Intellectual Property.

  1. Any content Ambassador creates and posts in connection with this Agreement must be Ambassador’s original content and never before published by Ambassador or any third party. Ambassador shall own all original content.

    1. Ambassador hereby grants to BlendJet an exclusive, worldwide, irrevocable, royalty-free, sublicensable, and transferable license and right to use and exploit any content created by Ambassador under this Agreement, including without limitation to link to or independently re-publish (in whole or in part) any such content. BlendJet may sublicense and transfer such content to the extent necessary for use on its social media channels.

    2. Ambassadors will not purchase or bid on phrases, keywords or terms in search engines that could be associated with BlendJet, its intellectual property, websites, or marketing channels. 

Confidentiality Obligations.

  1. Ambassador agrees that all inventions, business, technical and financial information (including, without limitation, the identity of and information relating to customers or employees) that Ambassador develops, learns or obtains in connection with this Agreement or that are received by or for Ambassador in confidence, and any and all results and proceeds from the ambassador’s provision of services under this Agreement shall constitute “Proprietary Information” and shall be owned solely by BlendJet. Ambassador will hold in confidence and not disclose any Proprietary Information; nor will Ambassador use any Proprietary Information, except in performing services under this Agreement.  

    1. Upon termination and as otherwise requested by BlendJet, Ambassador will promptly return to BlendJet all items and copies containing or embodying Proprietary Information.  

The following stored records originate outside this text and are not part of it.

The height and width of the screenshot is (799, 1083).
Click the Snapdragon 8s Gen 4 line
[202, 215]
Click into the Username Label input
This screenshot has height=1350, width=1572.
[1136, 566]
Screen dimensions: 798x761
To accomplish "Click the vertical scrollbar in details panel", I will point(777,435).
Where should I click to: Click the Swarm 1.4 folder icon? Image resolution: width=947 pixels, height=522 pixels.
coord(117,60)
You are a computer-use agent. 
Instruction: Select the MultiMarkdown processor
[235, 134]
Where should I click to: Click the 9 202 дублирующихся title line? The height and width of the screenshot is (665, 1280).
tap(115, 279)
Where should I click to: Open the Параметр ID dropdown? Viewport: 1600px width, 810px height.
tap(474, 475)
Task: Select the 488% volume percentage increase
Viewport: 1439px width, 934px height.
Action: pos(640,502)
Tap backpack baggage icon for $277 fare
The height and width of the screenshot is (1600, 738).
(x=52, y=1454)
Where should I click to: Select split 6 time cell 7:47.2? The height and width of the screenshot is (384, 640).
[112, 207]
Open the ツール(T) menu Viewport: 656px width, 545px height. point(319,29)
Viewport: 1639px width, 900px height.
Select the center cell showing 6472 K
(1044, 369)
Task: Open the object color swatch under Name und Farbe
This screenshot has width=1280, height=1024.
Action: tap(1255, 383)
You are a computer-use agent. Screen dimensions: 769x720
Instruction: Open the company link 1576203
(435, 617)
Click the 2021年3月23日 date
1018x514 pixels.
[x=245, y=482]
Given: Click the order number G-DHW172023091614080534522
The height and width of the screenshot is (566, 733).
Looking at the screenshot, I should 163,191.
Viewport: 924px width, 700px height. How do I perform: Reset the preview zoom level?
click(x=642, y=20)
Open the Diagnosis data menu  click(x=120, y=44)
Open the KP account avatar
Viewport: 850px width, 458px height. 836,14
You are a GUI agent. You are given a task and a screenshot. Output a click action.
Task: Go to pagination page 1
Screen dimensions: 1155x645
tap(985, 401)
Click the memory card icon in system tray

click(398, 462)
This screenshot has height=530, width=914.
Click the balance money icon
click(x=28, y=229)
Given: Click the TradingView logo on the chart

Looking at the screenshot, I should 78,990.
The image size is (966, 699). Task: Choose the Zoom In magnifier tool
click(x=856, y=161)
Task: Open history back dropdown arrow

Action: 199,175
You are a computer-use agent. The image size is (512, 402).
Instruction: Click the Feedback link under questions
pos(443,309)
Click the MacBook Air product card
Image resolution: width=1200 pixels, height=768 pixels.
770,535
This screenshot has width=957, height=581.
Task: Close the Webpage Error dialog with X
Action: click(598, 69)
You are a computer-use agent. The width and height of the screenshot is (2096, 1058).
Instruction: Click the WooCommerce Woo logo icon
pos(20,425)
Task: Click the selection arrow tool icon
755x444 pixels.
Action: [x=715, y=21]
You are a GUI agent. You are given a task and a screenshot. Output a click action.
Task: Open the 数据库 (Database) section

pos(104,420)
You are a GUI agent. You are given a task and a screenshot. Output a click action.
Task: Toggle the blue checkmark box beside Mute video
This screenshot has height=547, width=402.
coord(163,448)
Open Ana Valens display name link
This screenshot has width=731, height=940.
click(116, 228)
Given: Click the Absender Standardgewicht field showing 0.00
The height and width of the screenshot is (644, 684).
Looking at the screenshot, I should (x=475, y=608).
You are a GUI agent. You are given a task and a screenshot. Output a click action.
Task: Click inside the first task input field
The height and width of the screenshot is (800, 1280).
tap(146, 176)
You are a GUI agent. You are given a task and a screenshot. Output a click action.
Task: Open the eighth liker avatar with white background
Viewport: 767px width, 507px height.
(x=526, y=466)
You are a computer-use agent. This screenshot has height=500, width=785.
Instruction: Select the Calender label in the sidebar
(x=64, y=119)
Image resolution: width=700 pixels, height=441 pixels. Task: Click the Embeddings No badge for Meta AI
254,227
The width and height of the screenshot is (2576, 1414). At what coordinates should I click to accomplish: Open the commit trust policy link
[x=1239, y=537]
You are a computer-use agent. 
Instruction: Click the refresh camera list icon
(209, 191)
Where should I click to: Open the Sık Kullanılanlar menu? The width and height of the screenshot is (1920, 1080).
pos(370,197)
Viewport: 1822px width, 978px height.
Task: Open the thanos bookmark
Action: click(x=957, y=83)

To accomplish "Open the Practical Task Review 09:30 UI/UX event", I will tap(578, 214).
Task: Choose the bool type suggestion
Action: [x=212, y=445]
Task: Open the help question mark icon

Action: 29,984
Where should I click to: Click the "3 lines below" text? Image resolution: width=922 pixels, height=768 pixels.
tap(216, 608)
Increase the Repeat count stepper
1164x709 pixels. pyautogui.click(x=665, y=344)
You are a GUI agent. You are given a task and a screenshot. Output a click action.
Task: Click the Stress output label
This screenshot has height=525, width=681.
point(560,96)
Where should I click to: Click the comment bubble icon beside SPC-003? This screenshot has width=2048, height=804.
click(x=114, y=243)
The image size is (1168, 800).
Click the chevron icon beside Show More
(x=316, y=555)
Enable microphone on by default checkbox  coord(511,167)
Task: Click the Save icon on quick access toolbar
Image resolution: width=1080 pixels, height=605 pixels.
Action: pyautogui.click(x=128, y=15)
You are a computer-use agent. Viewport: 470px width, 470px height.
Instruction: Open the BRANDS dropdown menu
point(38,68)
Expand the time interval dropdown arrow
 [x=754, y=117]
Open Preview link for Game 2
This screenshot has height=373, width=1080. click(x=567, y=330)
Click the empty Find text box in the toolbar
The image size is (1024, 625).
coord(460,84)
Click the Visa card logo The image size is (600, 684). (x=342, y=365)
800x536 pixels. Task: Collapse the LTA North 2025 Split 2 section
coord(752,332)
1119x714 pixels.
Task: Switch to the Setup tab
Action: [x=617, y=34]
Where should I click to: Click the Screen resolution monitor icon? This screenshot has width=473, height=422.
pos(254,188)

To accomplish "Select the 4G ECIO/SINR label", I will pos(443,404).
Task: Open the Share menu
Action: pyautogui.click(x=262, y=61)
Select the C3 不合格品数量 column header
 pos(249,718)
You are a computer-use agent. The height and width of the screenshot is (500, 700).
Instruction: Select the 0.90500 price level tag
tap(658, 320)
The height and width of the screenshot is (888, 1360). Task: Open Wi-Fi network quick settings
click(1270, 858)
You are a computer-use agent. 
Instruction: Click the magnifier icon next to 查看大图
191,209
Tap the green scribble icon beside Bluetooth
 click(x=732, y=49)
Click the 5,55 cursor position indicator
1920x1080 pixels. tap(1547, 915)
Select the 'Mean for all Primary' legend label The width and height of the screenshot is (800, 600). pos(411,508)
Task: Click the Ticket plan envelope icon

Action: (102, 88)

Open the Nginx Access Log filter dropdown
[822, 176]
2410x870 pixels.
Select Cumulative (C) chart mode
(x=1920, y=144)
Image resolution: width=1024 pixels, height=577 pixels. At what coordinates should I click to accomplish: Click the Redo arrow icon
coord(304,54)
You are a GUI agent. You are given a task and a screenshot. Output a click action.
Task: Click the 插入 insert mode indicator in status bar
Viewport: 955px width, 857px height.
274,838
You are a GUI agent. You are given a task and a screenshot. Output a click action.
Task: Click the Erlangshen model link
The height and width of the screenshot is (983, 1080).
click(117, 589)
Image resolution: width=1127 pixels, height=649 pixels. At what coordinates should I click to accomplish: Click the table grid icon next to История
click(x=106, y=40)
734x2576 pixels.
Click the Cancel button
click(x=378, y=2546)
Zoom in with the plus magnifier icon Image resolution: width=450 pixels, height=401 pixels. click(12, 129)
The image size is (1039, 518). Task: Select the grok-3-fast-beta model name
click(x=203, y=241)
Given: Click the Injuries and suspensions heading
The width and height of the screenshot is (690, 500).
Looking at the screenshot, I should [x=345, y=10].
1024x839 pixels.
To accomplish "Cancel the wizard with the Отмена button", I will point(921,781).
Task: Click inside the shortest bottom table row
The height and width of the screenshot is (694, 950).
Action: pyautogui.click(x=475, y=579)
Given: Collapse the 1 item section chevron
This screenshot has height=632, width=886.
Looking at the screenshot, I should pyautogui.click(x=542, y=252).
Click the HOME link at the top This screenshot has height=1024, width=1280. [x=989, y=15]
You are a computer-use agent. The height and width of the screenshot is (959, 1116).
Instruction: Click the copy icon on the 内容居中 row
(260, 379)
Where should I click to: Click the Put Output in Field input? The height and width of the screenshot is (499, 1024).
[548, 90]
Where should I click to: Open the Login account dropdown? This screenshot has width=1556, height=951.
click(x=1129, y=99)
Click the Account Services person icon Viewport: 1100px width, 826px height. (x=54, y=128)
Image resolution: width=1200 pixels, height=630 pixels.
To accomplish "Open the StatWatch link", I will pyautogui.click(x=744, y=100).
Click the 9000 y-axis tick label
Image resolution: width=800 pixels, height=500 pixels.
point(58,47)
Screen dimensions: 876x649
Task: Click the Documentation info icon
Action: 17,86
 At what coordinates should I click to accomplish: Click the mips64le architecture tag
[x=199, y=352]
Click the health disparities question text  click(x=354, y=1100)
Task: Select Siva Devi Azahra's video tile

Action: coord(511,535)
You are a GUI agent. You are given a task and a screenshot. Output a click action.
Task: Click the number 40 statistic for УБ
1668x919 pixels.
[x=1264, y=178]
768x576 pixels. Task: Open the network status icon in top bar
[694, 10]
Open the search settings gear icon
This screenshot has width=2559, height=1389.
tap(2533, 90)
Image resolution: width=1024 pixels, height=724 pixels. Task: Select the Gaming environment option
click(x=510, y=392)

    2. Any breach of this Section will cause irreparable harm to BlendJet for which damages would not be an adequate remedy, and therefore BlendJet will be entitled to injunctive relief with respect thereto in addition to any other remedies for any breach of this Section.  

Governing Law and Disputes.

This Agreement shall be interpreted and governed in accordance with the laws of the State of California, USA, without regard to the conflicts of law provisions thereof. The Parties will attempt in good faith to resolve any dispute in connection with this Agreement through friendly consultations.  In the event such dispute is not resolved within thirty (30) days following written notice by either party to the other party specifying the nature of the dispute, the Parties will be limited to resolving the dispute by binding arbitration in proceedings conducted in the English language in San Francisco, California, USA, and administered by the American Arbitration Association, before a single arbitrator under its Commercial Arbitration Rules. Judgment on the arbitration award may be entered in any court having jurisdiction thereof.

Complete Agreement

This Agreement is the complete agreement between the Parties with respect to the subject matter thereof, superseding all previous understandings and agreements, written or oral.  It may be modified, amended, or any provision thereof waived, only by a writing signed on behalf of the party against which such modification, amendment or waiver is asserted.